THE RECORD SHOWS THAT AMERICAN'S CONTENTION REGARDING THE FAILURE TO UTILIZE THE 60-DAY LIMIT IN TARIFF 12 FOR STORAGE IN TRANSIT (TENDER 1 X PROVIDES UP TO 180 DAYS STORAGE IN TRANSIT) IS NOT RELEVANT IN THIS CASE. THE SHIPMENTS ON GBL NOS. K-1024793 AND K-1024800 WERE DELIVERED DIRECTLY TO RESIDENCES. THE SHIPMENTS ON GBL NOS. K-1024537, K 1024624 AND K- 1024815 WERE STORED IN TRANSIT AT THEIR RESPECTIVE DESTINATIONS, BUT ALL WITHIN THE 60 DAYS PERMITTED UNDER RULE 17C OF TARIFF 12. THEREFORE, NO QUESTION AS TO STORAGE TIME UNDER THE APPLICABLE TARIFF ARISES.
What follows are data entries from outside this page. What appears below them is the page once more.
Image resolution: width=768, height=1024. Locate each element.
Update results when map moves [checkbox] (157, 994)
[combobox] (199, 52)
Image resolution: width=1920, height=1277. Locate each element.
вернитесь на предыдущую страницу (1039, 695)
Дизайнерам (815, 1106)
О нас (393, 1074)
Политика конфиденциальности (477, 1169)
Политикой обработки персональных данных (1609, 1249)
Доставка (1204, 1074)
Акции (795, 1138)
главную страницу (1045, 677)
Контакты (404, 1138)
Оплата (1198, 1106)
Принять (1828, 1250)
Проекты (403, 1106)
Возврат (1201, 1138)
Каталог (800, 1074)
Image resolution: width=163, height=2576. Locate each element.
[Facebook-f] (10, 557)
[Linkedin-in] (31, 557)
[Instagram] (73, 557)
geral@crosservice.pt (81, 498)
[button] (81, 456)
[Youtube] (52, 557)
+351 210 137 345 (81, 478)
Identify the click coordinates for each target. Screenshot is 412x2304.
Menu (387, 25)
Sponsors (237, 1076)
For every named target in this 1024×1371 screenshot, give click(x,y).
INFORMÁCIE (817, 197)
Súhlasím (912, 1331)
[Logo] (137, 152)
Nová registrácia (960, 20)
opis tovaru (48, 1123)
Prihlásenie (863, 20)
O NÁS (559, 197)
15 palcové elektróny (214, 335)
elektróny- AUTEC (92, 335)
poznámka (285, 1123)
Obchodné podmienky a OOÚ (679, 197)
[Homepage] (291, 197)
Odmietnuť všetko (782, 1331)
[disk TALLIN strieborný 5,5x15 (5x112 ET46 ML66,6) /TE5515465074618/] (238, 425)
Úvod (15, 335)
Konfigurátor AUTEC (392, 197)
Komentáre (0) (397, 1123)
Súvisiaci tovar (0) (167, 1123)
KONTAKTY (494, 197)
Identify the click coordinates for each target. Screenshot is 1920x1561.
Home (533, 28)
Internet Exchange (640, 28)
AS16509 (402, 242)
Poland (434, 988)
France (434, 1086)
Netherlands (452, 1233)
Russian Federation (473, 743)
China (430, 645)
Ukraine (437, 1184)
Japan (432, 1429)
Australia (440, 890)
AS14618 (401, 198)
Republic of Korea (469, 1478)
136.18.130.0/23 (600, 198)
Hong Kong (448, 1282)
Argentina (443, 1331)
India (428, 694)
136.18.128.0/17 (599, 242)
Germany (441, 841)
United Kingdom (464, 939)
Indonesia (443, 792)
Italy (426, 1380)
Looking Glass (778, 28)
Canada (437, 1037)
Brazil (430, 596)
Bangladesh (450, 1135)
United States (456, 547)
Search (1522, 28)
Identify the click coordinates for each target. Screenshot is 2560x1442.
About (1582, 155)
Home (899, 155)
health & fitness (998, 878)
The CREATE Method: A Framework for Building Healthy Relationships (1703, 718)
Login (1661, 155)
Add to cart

AMERICAN ALSO IS SUGGESTING THAT THE DIFFERENT LENGTHS OF TIME PERMITTED FOR STORAGE IN TRANSIT UNDER TARIFF 12 AS OPPOSED TO TO TENDER 1-X INDICATE THAT EACH OFFERS A DIFFERENT SERVICE AND THAT THEREFORE THE ALTERNATION PERMITTED BY ITEM 23 OF TENDER 1-X WOULD NOT APPLY. CONSIDERED AND REJECTED THIS ARGUMENT IN B-192411, THE HILLDRUP DECISION, BASED ON OUR CONCLUSION THAT THE STORAGE IN TRANSIT TIME RELATED TO CARRIER LIABILITY FOR LOSS AND DAMAGE, NOT TO FREIGHT CHARGES. WE THERE STATED THAT THE FACT THAT THE CARRIER'S "POTENTIAL LIABILITY FOR LOSS AND DAMAGE MAY BE MADE MORE EXTENSIVE UNDER THE TENDER THAN UNDER THE TARIFF IS IRRELEVANT BECAUSE A COMMON CARRIER'S LIABILITY FOR LOSS AND DAMAGE IS DISTINCT FROM THE SHIPPER'S LIABILITY FOR FREIGHT CHARGES ... AND IS NOT AN ADDITIONAL BENEFIT OR PRIVILEGE RELATING TO FREIGHT CHARGES."

BASED ON THE FOREGOING, GSA'S DEDUCTION ACTION WAS CORRECT AND IS SUSTAINED.